→ **Task to complete**
Read through the listing below, and copy every line where the string "Científicos" appears.

(Records provided begins)

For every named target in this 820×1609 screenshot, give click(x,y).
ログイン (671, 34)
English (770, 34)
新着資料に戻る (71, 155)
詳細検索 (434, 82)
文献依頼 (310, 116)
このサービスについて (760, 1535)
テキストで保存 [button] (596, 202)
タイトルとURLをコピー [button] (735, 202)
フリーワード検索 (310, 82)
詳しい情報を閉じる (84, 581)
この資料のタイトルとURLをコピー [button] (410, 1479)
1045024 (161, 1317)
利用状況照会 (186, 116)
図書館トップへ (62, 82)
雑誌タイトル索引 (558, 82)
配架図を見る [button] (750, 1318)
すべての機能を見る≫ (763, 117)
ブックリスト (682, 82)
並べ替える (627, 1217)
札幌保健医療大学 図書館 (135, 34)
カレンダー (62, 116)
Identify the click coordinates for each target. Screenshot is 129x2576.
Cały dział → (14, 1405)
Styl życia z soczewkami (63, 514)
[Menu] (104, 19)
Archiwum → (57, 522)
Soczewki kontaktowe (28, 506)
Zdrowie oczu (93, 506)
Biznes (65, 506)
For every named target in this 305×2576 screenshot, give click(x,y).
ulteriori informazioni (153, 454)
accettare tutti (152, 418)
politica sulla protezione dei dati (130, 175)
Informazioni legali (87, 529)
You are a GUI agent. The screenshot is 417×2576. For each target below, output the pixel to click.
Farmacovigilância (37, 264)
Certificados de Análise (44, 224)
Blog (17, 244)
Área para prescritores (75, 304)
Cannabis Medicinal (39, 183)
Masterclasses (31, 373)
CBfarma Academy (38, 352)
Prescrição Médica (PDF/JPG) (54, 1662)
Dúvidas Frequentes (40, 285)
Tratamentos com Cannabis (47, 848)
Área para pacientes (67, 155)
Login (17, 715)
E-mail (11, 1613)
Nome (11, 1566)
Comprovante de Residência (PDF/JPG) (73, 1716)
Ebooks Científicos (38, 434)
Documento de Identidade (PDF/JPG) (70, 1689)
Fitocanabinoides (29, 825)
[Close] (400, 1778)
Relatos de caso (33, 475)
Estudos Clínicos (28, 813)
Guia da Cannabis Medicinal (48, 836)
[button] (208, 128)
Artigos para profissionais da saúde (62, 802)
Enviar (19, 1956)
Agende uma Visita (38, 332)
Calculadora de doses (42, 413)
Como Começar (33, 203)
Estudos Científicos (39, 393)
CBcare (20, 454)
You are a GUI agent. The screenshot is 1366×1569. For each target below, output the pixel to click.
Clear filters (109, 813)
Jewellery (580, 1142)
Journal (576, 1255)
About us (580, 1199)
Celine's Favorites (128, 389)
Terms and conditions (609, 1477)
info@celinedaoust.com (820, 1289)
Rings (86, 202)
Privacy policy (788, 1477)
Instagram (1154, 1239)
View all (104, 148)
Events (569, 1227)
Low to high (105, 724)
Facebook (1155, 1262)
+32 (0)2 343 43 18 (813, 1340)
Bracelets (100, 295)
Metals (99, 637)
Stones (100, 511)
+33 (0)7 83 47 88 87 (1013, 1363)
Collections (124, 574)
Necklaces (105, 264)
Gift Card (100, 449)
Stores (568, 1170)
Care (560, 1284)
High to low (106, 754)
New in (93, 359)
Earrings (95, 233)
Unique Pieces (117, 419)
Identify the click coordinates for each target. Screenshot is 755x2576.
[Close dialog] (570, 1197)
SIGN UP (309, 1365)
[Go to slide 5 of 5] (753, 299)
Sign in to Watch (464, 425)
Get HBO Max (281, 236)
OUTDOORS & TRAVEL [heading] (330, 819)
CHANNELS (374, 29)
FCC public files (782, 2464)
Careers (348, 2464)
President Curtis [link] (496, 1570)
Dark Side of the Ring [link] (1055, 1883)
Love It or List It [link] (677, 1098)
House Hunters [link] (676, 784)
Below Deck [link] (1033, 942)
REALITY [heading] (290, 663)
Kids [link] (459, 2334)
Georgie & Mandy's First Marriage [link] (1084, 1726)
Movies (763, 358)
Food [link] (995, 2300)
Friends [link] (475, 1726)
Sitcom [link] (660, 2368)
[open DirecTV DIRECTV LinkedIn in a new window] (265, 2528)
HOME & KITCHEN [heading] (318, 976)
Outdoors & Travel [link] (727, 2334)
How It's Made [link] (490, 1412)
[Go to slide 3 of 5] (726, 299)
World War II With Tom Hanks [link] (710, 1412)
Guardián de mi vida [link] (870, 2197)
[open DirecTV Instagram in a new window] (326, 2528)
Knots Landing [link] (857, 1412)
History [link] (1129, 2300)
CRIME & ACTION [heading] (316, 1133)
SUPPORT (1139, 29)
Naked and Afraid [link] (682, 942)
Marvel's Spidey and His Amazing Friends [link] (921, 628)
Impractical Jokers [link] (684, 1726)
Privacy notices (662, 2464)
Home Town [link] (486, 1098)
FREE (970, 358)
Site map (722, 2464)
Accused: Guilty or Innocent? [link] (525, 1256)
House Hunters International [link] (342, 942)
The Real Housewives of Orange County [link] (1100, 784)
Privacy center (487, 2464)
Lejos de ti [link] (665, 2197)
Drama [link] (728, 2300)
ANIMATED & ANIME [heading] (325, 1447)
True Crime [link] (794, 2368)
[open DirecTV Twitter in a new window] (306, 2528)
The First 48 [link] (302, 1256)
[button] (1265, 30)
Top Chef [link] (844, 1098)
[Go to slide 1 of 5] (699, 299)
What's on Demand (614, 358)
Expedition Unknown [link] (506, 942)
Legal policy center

(Records provided ends)

→ **Answer to this task**
Ebooks Científicos (38, 434)
Estudos Científicos (39, 393)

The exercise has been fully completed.